------ The input ------

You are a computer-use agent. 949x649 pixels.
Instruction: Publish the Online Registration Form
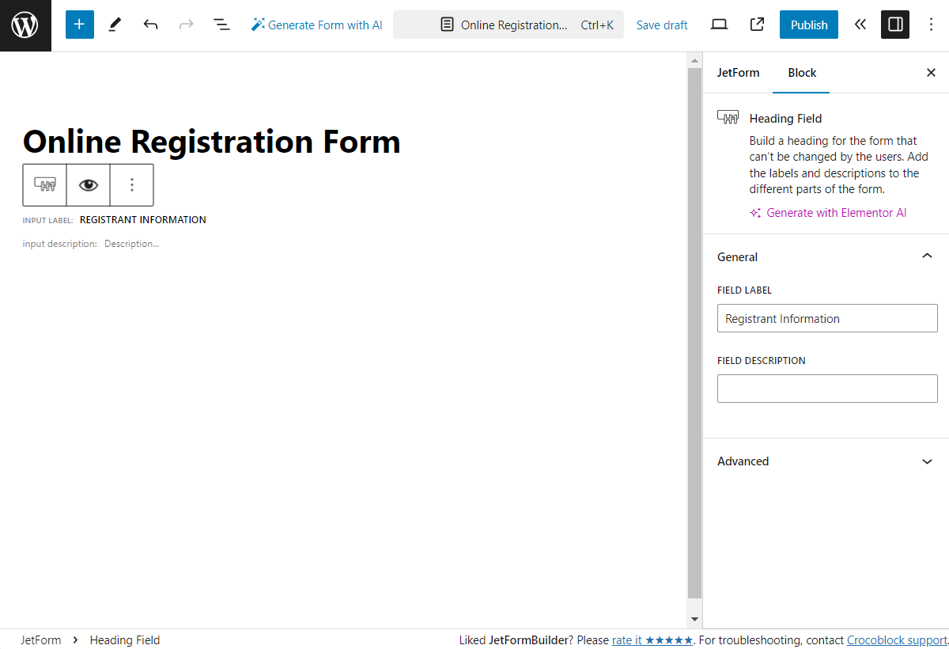tap(808, 25)
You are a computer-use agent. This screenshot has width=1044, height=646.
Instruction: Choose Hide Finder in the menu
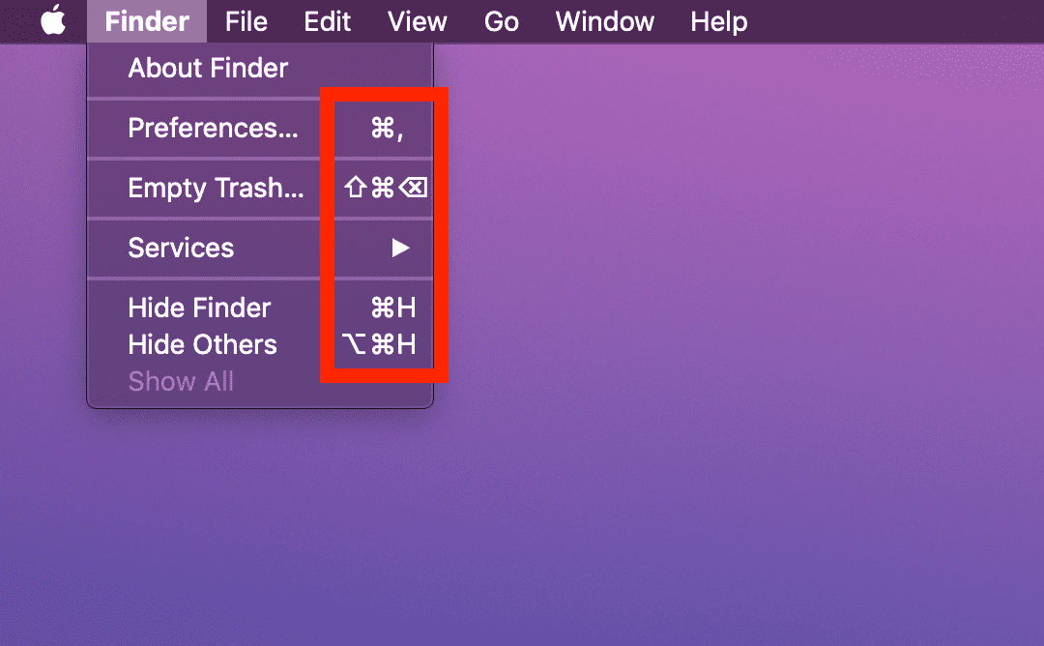pyautogui.click(x=199, y=308)

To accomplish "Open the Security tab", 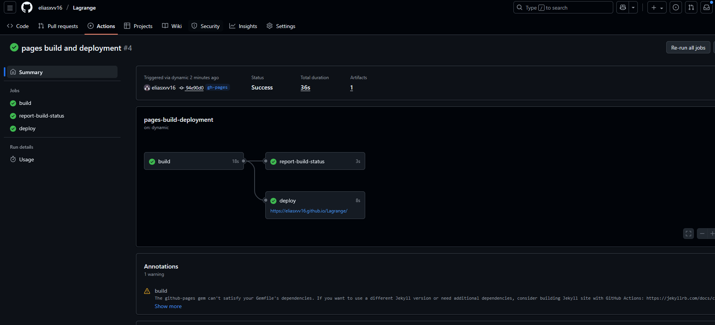I will click(205, 26).
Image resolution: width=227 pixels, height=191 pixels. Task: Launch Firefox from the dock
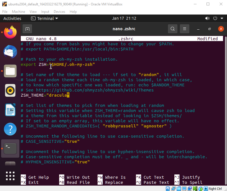pyautogui.click(x=11, y=32)
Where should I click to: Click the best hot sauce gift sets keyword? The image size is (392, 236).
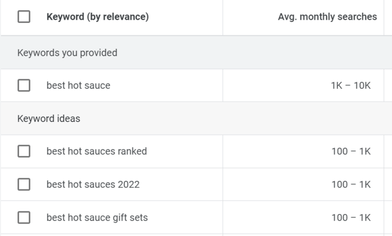[97, 217]
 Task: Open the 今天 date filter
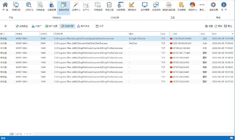pos(100,26)
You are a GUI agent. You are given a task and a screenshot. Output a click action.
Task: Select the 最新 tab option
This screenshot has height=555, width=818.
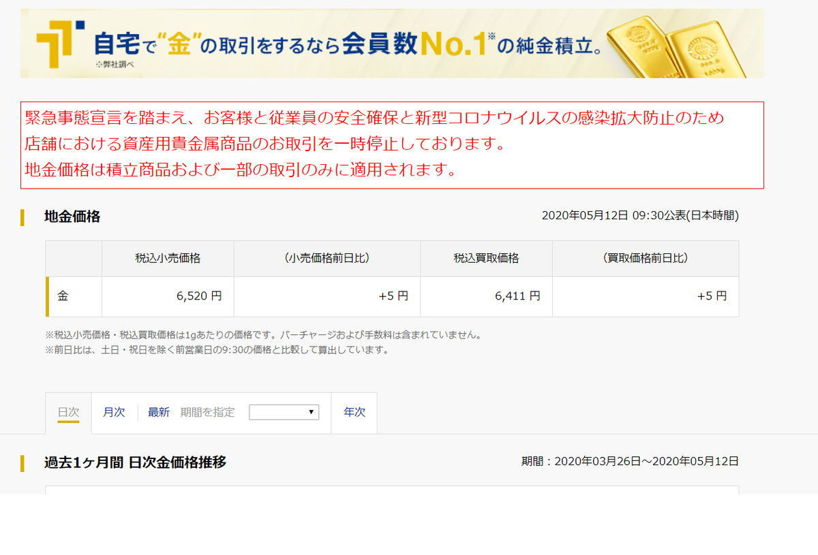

------

What you are asked to do:
Output only the lines above from the line that holds "Where should I" through the line that holds "You are a GUI", both ends included, and exclude pictures.

Written reply:
Where should I click to: Click the best hot sauce gift sets keyword? The image size is (392, 236).
[97, 217]
 Task: Open the 今天 date filter
pos(100,26)
You are a GUI agent. You are given a task and a screenshot. Output a click action.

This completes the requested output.